## Text excerpt
......

Health Hazard InformationAcute Effects:
- Acute inhalation exposure to quinoline vapor irritates the eyes, nose, and throat, and may cause headaches, dizziness, and nausea, and, at high concentrations, coma in humans. (3)
- Tests involving acute exposure of rats and rabbits have demonstrated quinoline to have high acute toxicity by oral or dermal exposure. (4)
- Information on the chronic effects of quinoline in humans is not available. (3)
- Liver damage has been observed in rats chronically exposed to quinoline by ingestion. (3)
- EPA has not established a Reference Concentration (RfC) or Reference Dose (RfD) for quinoline. (5)
- No information is available on the reproductive or developmental effects of quinoline in humans or animals. (3)
- No human studies are available on the carcinogenicity of quinoline. (3)
- An increased incidence of liver hemangioendotheliomas (liver vascular tumors) and other liver tumors has been observed in rats and mice orally exposed to quinoline. (3)
- EPA has classified quinoline as a Group B2, probable human carcinogen. (5)
- EPA has calculated an oral cancer slope factor of 3 (mg/kg/d)-1. (5)
- The chemical formula for quinoline is C9H7N, and it has a molecular weight of 129.15 g/mol. (7)

......

## Activities
a) Which effects in humans does the quinoline hazard text list for acute inhalation of quinoline vapor?
b) Can you carry on the quinoline hazard text from its final sentence?

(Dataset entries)
......

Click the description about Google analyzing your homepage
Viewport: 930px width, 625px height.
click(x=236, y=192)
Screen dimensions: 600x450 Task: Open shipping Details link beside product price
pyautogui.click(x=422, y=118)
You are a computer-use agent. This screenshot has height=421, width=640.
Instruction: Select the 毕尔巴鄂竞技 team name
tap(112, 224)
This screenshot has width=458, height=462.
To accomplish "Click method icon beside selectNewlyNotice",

......

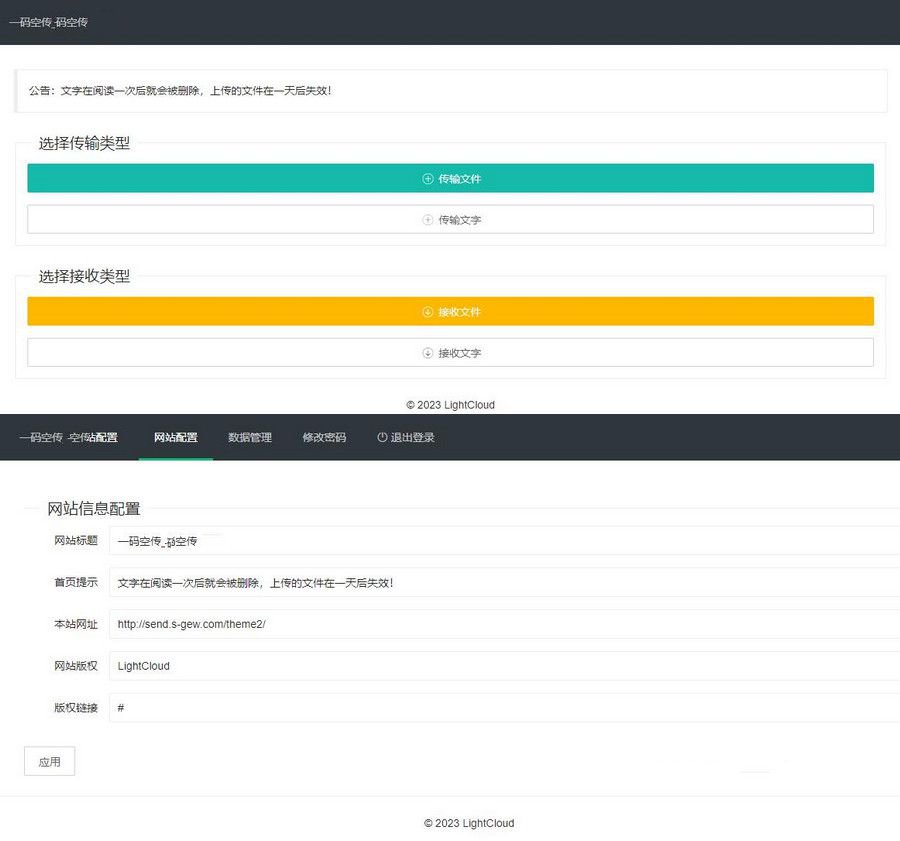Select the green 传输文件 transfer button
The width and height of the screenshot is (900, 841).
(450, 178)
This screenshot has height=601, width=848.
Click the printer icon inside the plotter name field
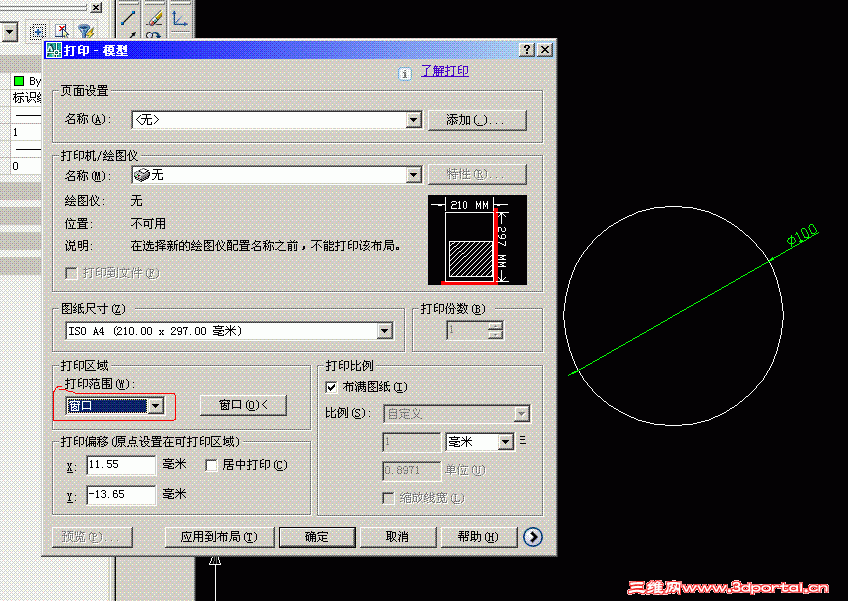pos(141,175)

......

## Answers to the exercises
a)
- Eye irritation
- Nose irritation
- Throat irritation
- Headaches
- Dizziness
- Nausea
- Coma (at high concentrations)

b)
- Quinoline occurs as a colorless, hygroscopic liquid that darkens with age and is sparingly soluble in water but is more easily soluble in hot water. Water solubility at 25°C is 6,110 milligrams per liter (mg/L). (1,3,7)
- Quinoline has a penetrating, pungent odor. (3,7)
- The vapor pressure of quinoline is 0.0091 mm Hg at 25 °C and its log octanol/water partition coefficient (log Kow) is 2.03. (1,3)
Note: There are very few health numbers or regulatory/advisory numbers for quinoline; thus, a graph has not been prepared for this compound.
The health values cited in this factsheet were obtained in September 2001.
To convert concentrations in air (at 25°C) from ppm to mg/m3: mg/m3 = (ppm) × (molecular weight of the compound)/(24.45). For quinoline: 1 ppm = 5.3 mg/m3.
- U.S. Department of Health and Human Services. Hazardous Substances Data Bank (HSDB, online database). National Toxicology Information Program, National Library of Medicine, Bethesda, MD. 1993.
- G.D. Clayton and F.E. Clayton, Eds. Patty's Industrial Hygiene and Toxicology. Volume IIA, 3rd revised ed. John Wiley & Sons, New York. 1981.
- U.S. Environmental Protection Agency. Health and Environmental Effects Profile for Quinoline. EPA/600/x-85/355. Environmental Criteria and Assessment Office, Office of Health and Environmental Assessment, Office of Research and Development, Cincinnati, OH. 1985.
- U.S. Department of Health and Human Services. Registry of Toxic Effects of Chemical Substances (RTECS, online database). National Toxicology Information Program, National Library of Medicine, Bethesda, MD. 1993.
- U.S. Environmental Protection Agency. Integrated Risk Information System (IRIS). National Center for Environmental Assessment, Office of Research and Development, Washington, DC. 2001.
- U.S. Environmental Protection Agency. Health Effects Assessment Summary Tables. FY 1997 Update. Office of Research and Development, Office of Emergency and Remedial Response, Washington, DC. EPA/540/R-97-036. 1997.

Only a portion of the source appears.